Canada dismisses Sudanese protest over Darfur aid
OTTAWA, May 13 (Reuters) – Canada said on Friday it would go ahead with plans to send military advisors to Sudan’s troubled Darfur region despite Khartoum’s insistence that it did not want the troops to enter the country.
Canadian Prime Minister Paul Martin (R) and Senator Romeo Dallaire comment on the situation in the war-torn Sudan, in Ottawa, May 12, 2005. (Reuters). |
Canadian Prime Minister Paul Martin announced on Thursday a C$170 million ($136 million) aid package for Darfur, where thousands of people have been killed and two million displaced in a bloody civil war. He also said Canada would send up to 100 military experts to help a African Union force in the region.
This angered Sudan, which said it would reject the deployment of non-African troops in Darfur and complained it had not been properly consulted about the Canadian plan.
Martin spokeswoman Melanie Gruer said Canada needed the approval of the African Union for the troops’ deployment rather than that of Sudan.
“There is no change to the plan.
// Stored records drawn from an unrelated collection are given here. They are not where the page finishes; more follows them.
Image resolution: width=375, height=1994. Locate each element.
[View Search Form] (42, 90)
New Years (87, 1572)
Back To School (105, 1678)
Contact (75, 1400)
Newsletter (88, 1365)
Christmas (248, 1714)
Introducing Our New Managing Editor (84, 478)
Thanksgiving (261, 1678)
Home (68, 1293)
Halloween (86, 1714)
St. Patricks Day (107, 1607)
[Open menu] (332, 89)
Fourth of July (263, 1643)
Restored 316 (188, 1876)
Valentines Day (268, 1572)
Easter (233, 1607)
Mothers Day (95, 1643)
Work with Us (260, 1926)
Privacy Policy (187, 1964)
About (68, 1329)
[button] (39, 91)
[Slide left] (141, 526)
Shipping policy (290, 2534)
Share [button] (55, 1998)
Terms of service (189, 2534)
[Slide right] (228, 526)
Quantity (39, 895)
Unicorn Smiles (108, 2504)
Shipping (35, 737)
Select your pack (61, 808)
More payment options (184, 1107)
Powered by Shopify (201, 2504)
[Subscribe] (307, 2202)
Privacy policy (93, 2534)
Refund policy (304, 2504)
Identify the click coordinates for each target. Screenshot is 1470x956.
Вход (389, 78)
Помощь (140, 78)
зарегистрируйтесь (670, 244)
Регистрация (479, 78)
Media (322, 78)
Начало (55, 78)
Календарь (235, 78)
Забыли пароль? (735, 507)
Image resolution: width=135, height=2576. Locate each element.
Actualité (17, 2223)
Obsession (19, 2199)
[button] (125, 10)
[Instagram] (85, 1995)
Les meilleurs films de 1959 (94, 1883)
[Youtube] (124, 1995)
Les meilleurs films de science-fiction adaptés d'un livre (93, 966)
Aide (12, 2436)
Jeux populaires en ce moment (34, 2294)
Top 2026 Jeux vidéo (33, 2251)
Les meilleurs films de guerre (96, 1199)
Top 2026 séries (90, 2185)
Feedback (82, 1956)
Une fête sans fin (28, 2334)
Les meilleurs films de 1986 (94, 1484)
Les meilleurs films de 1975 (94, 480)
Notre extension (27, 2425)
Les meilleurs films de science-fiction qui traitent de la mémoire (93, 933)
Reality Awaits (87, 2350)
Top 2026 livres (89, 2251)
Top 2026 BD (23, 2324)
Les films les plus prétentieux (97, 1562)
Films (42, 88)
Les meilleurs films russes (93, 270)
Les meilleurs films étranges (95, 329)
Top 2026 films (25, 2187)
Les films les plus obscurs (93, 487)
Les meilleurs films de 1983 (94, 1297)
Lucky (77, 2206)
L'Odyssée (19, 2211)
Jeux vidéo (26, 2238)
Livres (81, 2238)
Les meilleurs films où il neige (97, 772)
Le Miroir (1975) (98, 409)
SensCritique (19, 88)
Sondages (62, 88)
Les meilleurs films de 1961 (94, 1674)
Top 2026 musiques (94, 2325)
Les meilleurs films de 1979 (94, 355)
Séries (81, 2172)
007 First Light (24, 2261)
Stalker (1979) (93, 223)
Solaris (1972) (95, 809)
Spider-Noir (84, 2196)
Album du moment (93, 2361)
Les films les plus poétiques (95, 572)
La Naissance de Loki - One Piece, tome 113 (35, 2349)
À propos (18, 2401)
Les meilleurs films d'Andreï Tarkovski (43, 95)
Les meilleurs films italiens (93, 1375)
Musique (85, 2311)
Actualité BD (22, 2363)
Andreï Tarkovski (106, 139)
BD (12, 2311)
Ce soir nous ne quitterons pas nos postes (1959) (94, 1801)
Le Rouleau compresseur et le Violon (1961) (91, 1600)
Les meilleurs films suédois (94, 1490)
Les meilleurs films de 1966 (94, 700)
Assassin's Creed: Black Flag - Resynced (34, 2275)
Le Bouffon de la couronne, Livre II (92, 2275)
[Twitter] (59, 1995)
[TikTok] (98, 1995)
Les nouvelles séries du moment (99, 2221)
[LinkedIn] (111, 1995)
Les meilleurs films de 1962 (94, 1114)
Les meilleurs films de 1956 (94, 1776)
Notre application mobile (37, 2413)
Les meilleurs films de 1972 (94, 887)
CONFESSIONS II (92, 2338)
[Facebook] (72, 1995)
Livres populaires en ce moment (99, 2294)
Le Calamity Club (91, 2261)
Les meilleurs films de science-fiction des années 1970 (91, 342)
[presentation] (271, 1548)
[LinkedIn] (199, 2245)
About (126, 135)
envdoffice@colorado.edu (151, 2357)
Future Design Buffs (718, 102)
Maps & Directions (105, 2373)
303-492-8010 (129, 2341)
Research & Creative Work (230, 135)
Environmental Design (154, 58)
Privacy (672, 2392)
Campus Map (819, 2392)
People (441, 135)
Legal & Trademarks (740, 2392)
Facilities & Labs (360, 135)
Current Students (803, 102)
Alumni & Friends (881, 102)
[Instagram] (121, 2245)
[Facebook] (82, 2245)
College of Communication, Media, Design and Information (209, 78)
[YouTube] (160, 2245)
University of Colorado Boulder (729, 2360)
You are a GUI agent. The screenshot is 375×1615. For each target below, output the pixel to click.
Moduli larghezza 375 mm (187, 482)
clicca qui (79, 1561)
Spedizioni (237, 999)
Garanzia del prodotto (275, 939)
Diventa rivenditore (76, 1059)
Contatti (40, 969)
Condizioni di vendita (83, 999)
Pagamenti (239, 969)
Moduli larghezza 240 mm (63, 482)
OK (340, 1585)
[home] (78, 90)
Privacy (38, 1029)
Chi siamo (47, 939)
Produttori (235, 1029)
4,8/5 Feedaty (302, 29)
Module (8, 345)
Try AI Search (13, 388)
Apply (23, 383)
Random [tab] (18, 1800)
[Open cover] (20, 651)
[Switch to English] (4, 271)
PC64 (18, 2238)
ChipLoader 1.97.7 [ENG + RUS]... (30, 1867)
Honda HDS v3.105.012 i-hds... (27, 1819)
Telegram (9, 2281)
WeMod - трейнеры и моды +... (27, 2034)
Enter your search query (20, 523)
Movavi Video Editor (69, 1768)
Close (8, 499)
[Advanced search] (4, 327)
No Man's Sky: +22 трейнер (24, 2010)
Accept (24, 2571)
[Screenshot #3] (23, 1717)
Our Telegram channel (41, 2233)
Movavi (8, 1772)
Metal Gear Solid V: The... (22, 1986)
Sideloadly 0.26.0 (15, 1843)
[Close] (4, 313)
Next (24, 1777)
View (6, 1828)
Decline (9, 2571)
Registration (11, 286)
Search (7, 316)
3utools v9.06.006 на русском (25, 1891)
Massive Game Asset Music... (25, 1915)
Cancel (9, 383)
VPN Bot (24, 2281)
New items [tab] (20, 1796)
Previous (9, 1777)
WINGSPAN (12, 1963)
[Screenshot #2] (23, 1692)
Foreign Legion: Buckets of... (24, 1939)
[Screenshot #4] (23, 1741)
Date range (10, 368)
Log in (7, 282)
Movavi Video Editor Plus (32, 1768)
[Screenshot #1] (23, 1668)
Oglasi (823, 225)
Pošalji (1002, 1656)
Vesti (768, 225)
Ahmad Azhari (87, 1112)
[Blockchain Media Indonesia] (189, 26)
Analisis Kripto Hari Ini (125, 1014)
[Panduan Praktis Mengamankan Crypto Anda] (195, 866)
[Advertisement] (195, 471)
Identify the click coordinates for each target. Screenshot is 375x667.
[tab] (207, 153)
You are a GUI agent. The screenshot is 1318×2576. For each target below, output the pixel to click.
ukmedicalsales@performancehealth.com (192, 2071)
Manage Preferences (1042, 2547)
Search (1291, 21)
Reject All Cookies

We will send what we said we were going to send,” she said.
“We consulted Khartoum as a courtesy. It’s up to the African Union to get Sudan’s approval.”
An African Union force of more than 2,300 soldiers and hundreds of civilian police are deployed in Darfur to monitor a shaky ceasefire agreed to in April of last year between mostly non-Arab rebels and the Arab-dominated government in Khartoum.